Vor 25 Jahren – Der Süden rief Gorbi

Heute vor 25 Jahren wurde der 40. Jahrestag der Deutschen Demokratischen Republik mit einem Fackelzug der Freien Deutschen Jugend vorgefeiert. Fackeln waren ein Symbol der Aufklärung und wurden seit 1900 von der Jugendbewegung exzessiv verwendet.  Zum Beispiel wurde die Machtergreifung mit einem großen Fackelzug gefeiert, aber auch die SED und ihre Nationale Front liebten das gespenstische Licht der Fackeln. Ich erinnere mich, als Jugendlicher fast jedes Jahr im Herbst mit der Fackel auf dem Weimarer Theaterplatz gestanden zu haben.

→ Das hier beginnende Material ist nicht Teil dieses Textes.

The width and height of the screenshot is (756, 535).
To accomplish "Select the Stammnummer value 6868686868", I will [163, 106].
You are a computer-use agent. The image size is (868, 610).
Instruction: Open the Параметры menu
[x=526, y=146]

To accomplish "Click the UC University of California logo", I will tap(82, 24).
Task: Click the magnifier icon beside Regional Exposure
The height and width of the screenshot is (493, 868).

Aus welchem Anlaß weiß ich nicht mehr, es kann jeweils der Republiksgeburtstag gewesen sein. Warum gerade die Finsterlinge die Nacht erleuchten wollten ? – Eine gute Frage.

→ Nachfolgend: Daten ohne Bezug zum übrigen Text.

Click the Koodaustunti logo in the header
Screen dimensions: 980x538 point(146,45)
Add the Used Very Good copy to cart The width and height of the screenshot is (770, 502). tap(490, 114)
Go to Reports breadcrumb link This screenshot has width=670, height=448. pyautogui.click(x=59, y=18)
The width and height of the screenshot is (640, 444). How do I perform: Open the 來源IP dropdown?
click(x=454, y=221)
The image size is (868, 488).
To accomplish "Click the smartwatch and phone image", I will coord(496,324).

In Ostberlin war eine Tribüne errichtet worden, auf der die Partei- und Staatsführung und die ausländischen Gäste Aufstellung genommen hatten. Der prominenteste Gast: Gorbatschow und seine Frau Raissa. Vor der Tribüne stand ein Block von als FDJler verkleideten Offizieren des Wachregiments. Es war ein kühler Herbstabend und der liebe Gott meinte es gut mit der Partei: Er verzichtete auf die Aussendung von Regengüssen und Sturmböen. Er sendete nur soviel Wind, daß die Fackeln etwas flackerten und die Jugendlichen in den blauen Hemden nicht blau froren.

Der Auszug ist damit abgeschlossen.